Monday, May 23, 2016

Pierdolnik



Entrando al corro de la suerte, me encontré con brazos de juguete. Desconectando conmigo y enredando el juego de palabras entre todos nosotros me di cuenta del infortunio de nuestro amor por tí. En algún momento perdimos las cartas de nuestro destino y las rifamos en noches a solas con tu espejo y mi ombligo.

Ignoro los motivos de tu oprobio, pero soy experto enólogo de mis humores, presa de los venenos de tus palabras y clavo ardiendo existencial de todas las causas perdidas. Así que no me cuesta nada camuflarme entre estos individuos de plástico que se van acumulando en tu habitación.

Creo que soy el primero que empieza a cubrirse del polvo gris y rancio de unos días que no alcanzan la pared del calendario. Mis memorias no son lágrimas en la lluvia sino sudor que corre por pieles sin poros, mis sueños meras cábalas en el cerebro de un autista en la playa del mar Báltico. La realidad es la peluca que se despega de todos los muñecos de la infancia. El amor es un hábito que se muda de serpiente a simiente, abono orgánico para nuevas generaciones de parejas abrazadas en los rincones de los parques de media humanidad.

Aquí nadie sale de este armario lleno de trastos, las polillas son la única esperanza para sobrevivir. Montaré en sus alas y viajaré a otro mundo lejos de las marionetas sin hilo, de los ojos de cristal llenando salas de silencioso metal, dientes rechinando mi suerte en una sociedad creada en un puesto de feria de agosto en Ciudad Real.

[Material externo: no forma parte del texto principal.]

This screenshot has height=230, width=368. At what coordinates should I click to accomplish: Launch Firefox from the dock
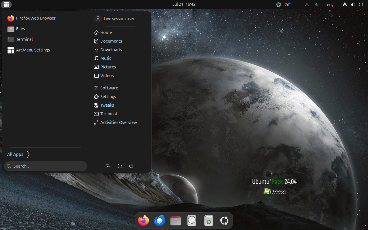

Te regalo mi tuerto pasado, mis mancos planes de erráticas promesas, mis sienes calvas de paciencia perdida y la dentadura podrida del hambre perdida por tí.. Quédate con el plástico rancio tu amor mientras yo recito poemas sobre los ladrillos de la ciudad antigua. Pies desnudos para sentir la tierra de un futuro lleno de mí y vaciado de tí.